Minister Teo (centre) with key representatives at the launch of the new Centre for Aerospace Engineering

In response to surging interest in the aerospace sector within Asia, particularly to the development of Singapore's position as a premier aerospace hub, the NUS Department of Mechanical Engineering launched a new Centre for Aerospace Engineering (CAE) on 20 March. With an initial funding of S$1 million over three years, the centre will carry out cutting-edge research with its industry partners, DSO National Laboratories, SIA Engineering and ST Aerospace, as well as equip students with the skills and knowledge to pursue careers in the field.

According to Guest-of-Honour Mrs Josephine Teo, Minister of State at the Ministry of Finance and Ministry of Transport, the thriving aerospace industry - a key pillar of Singapore's economy - has an output of S$8.7 billion in 2012 which is double the amount as compared to ten years ago. The industry provides close to 20,000 varied, exciting and high-valued jobs for the workforce.

Speaking at the launch, she noted that the centre's establishment was timely, as it offers a platform for industry and academia to work together to groom young talent for the aerospace sector.

With the aeronautical specialisation, students will be able to read modules such as aircraft structures, aeroelasticity and experimental methods in fluid mechanics.

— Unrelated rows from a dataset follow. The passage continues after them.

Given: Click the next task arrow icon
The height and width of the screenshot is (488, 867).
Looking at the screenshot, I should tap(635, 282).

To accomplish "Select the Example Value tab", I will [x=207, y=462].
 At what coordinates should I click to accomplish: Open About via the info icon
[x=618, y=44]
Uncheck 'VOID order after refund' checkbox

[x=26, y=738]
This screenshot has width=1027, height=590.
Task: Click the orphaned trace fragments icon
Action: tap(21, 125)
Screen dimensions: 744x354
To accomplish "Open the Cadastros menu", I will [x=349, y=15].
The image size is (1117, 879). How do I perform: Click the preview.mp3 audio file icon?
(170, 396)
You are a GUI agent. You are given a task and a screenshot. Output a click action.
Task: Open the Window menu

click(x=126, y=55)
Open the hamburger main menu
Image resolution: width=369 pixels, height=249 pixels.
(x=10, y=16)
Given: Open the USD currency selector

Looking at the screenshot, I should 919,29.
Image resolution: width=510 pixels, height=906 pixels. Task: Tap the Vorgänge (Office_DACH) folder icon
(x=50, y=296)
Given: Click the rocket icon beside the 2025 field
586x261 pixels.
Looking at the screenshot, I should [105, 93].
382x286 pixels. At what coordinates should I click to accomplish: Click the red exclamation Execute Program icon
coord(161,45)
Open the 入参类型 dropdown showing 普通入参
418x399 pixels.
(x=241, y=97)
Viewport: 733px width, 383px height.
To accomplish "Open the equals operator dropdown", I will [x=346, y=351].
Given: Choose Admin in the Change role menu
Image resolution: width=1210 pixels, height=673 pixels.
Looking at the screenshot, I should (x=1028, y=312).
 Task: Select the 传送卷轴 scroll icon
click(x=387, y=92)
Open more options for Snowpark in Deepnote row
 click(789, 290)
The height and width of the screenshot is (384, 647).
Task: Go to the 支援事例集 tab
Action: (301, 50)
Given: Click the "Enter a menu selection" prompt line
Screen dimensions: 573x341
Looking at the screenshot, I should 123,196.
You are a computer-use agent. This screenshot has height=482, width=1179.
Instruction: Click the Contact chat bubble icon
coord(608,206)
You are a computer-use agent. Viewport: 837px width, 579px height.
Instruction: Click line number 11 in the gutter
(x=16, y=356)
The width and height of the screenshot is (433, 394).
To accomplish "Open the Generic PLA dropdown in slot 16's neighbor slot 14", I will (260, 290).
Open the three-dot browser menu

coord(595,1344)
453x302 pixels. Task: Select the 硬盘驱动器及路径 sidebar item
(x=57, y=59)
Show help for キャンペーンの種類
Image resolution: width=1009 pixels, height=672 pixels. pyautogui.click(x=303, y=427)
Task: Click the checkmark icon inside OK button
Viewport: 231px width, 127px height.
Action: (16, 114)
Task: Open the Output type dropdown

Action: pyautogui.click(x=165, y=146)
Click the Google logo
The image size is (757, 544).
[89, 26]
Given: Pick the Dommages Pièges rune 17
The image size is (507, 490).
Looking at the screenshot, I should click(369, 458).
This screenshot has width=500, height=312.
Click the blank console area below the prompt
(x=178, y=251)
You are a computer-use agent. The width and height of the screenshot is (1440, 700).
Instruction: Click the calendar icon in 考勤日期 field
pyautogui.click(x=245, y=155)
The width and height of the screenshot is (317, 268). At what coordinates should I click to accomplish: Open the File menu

The current intake of students for the specialisation will be doubled and at steady state, the Department of Mechanical Engineering will admit around 50 students per year into this specialisation.

In terms of research, Minister Teo said that she looks forward to the CAE being "an effective bridge between industry and academia - a place where industry can tap on the expertise of NUS' academics and budding researchers, making clear and tangible contributions to the aerospace sector and our economy".

On its external partners, Professor Tay Tong Earn, Director of CAE and Head of the NUS Department of Mechanical Engineering, said: "It is indeed very gratifying to work with three premier organisations with excellent R&D capabilities as well as competitive technologies and practices recognised worldwide as state-of-the-art. We have experienced a considerable surge in aerospace activities in Asia."

He noted that at NUS, they have been in the forefront of such innovative research, such as more fuel efficient, cooler and quieter engines as well as the design, use and repair of new lightweight composite aircraft structures and materials.

A virtual centre, the CAE is supported by eight physical laboratories at the NUS Faculty of Engineering. Projects that CAE is already working on include the Wigcraft for Design Centric Programme and the Flapping Wing UAV Design Projects Competition.